Begin Text

Judges:                           Bateman, Freeman and Cromwell, JJ.A.

 

Application Heard:         December 11, 2003, in Halifax, Nova Scotia

 

Held:                    Application dismissed per reasons of Bateman, J.A.; Freeman and Cromwell, JJ.A. concurring.

 

Counsel:                         appellant in person by telephone conference

Joel Sellers, for the respondent

 


Reasons for decision:

 

[1]              This is an application by the respondent, Carolyn Lamb, to dismiss an  application by Benjamin Hoffman for want of perfection.  The application in question is set to be heard by a panel of this Court on January 16, 2004.  On that application Dr. Hoffman is asking that we permit a re-hearing of his appeal from a corollary relief judgment.  The appeal was originally dismissed on a Registrar’s motion in April, 2001.

 

[2]              The divorce hearing in this matter was held on February 28, 29 and March 1, 2000 in the Supreme Court of Nova Scotia.  The petitioner was Carolyn Hoffman Lamb, who is the respondent on this application.  Dr. Hoffman had not filed an answer to the divorce petition (as is required pursuant to Civil Procedure Rule 57.12 for any respondent to a divorce petition who wishes to be heard on the petition) and did not appear at the hearing although he had counsel in attendance on his behalf.  Additionally, Dr. Hoffman had not complied with the financial disclosure requirements of the Rules.  In view of the failure to file an answer and Dr. Hoffman’s non-appearance, his then counsel was not permitted to participate in the hearing.

 

[3]              According to the record, the parties separated in April of 1998, having married in 1982.  The divorce petition was filed August 24, 1998 and served personally upon Dr. Hoffman on October 14, 1998 in New Glasgow, Nova Scotia where Dr. Hoffman continued to work at that time.

End Text
Begin Listing

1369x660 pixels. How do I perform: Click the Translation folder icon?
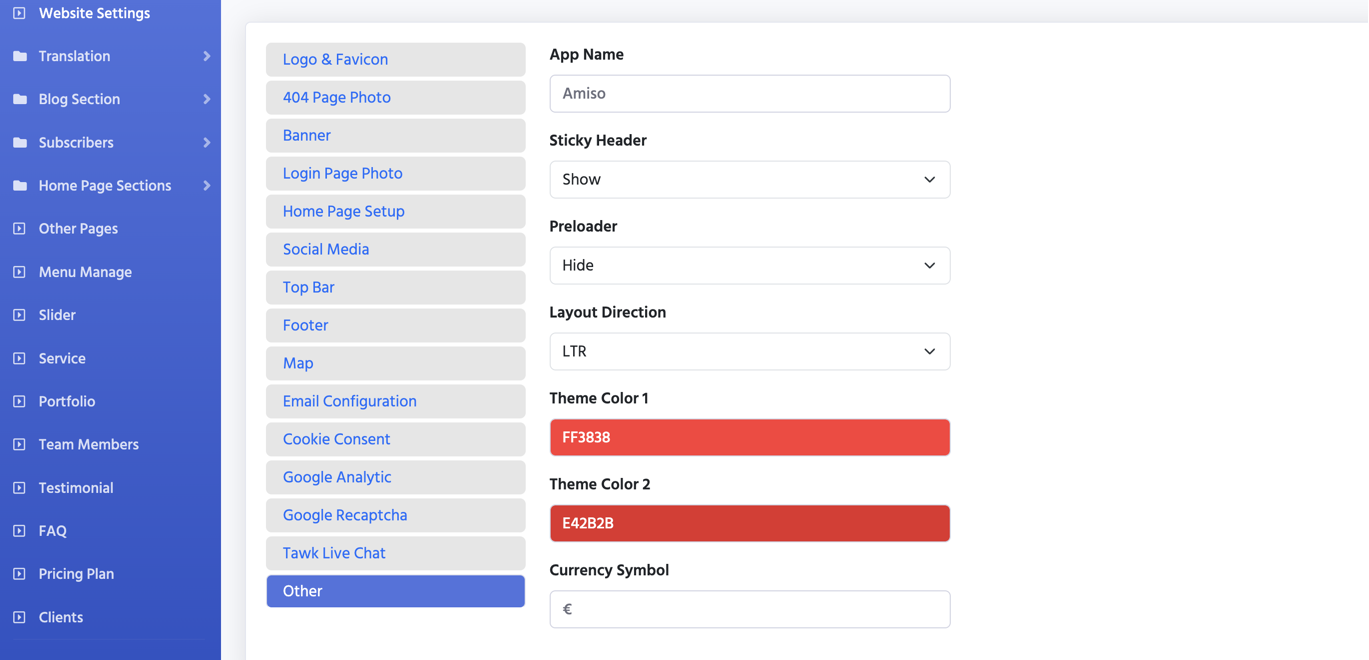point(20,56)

End Listing
Begin Listing

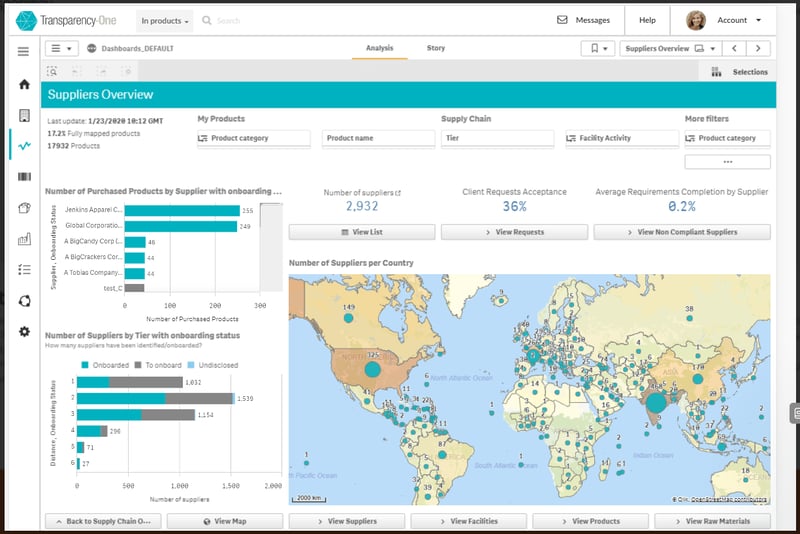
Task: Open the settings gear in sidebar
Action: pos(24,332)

End Listing

* Directions
Can you retype the court decision text between "[1]              This is" and "in April, 2001.", inclusive?

* Result for this task
[1]              This is an application by the respondent, Carolyn Lamb, to dismiss an  application by Benjamin Hoffman for want of perfection.  The application in question is set to be heard by a panel of this Court on January 16, 2004.  On that application Dr. Hoffman is asking that we permit a re-hearing of his appeal from a corollary relief judgment.  The appeal was originally dismissed on a Registrar’s motion in April, 2001.